To be done:
From the records below, keep only the lines containing the string "accomplish" and copy each of them in full.

A sequence of records
- - - -

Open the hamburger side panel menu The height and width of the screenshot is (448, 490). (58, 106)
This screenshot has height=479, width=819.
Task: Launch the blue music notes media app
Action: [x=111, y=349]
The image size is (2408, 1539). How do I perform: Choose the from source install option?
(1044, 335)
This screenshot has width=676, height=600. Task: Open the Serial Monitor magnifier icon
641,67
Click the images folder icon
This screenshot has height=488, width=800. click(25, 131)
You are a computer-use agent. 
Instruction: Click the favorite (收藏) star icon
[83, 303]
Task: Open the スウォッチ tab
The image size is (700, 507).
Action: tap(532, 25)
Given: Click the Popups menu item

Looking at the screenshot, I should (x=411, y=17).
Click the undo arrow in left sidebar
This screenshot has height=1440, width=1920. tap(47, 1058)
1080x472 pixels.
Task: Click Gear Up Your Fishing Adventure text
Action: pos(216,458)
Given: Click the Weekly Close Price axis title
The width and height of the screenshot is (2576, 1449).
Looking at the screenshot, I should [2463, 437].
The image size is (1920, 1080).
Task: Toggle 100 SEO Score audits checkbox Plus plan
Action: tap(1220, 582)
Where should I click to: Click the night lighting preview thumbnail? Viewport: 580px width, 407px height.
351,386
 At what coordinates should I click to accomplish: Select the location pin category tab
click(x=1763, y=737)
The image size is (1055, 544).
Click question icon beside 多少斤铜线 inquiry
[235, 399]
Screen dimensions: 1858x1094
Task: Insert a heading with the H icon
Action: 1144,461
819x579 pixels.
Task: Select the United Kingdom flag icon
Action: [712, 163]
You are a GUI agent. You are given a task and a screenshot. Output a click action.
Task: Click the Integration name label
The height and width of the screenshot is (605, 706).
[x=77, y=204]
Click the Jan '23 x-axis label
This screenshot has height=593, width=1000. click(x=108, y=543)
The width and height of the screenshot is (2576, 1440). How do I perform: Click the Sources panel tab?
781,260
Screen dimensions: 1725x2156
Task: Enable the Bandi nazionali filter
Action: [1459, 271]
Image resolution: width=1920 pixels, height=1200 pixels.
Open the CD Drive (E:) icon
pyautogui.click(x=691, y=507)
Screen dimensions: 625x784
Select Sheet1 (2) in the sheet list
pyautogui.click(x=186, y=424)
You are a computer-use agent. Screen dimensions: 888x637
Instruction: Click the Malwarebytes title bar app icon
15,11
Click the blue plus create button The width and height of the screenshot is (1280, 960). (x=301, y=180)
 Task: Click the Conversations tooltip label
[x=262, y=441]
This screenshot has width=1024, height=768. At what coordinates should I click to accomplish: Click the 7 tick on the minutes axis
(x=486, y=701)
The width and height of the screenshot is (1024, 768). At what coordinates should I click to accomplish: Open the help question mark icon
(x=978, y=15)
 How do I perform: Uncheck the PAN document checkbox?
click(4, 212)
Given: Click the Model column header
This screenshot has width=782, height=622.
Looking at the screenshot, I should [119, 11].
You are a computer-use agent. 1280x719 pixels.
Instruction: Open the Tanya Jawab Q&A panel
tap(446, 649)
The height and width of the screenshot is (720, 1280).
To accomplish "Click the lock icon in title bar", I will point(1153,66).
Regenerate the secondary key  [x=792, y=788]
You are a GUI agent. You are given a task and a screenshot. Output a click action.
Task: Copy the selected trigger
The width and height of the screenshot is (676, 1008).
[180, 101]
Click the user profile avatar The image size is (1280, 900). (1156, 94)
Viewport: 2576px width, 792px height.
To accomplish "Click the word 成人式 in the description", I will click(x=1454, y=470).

- - - -

Task output:
 At what coordinates should I click to accomplish: Select the location pin category tab
This screenshot has width=1024, height=768. At what coordinates should I click to accomplish: Click the 7 tick on the minutes axis
The width and height of the screenshot is (1024, 768). At what coordinates should I click to accomplish: Open the help question mark icon
To accomplish "Click the lock icon in title bar", I will point(1153,66).
To accomplish "Click the word 成人式 in the description", I will click(x=1454, y=470).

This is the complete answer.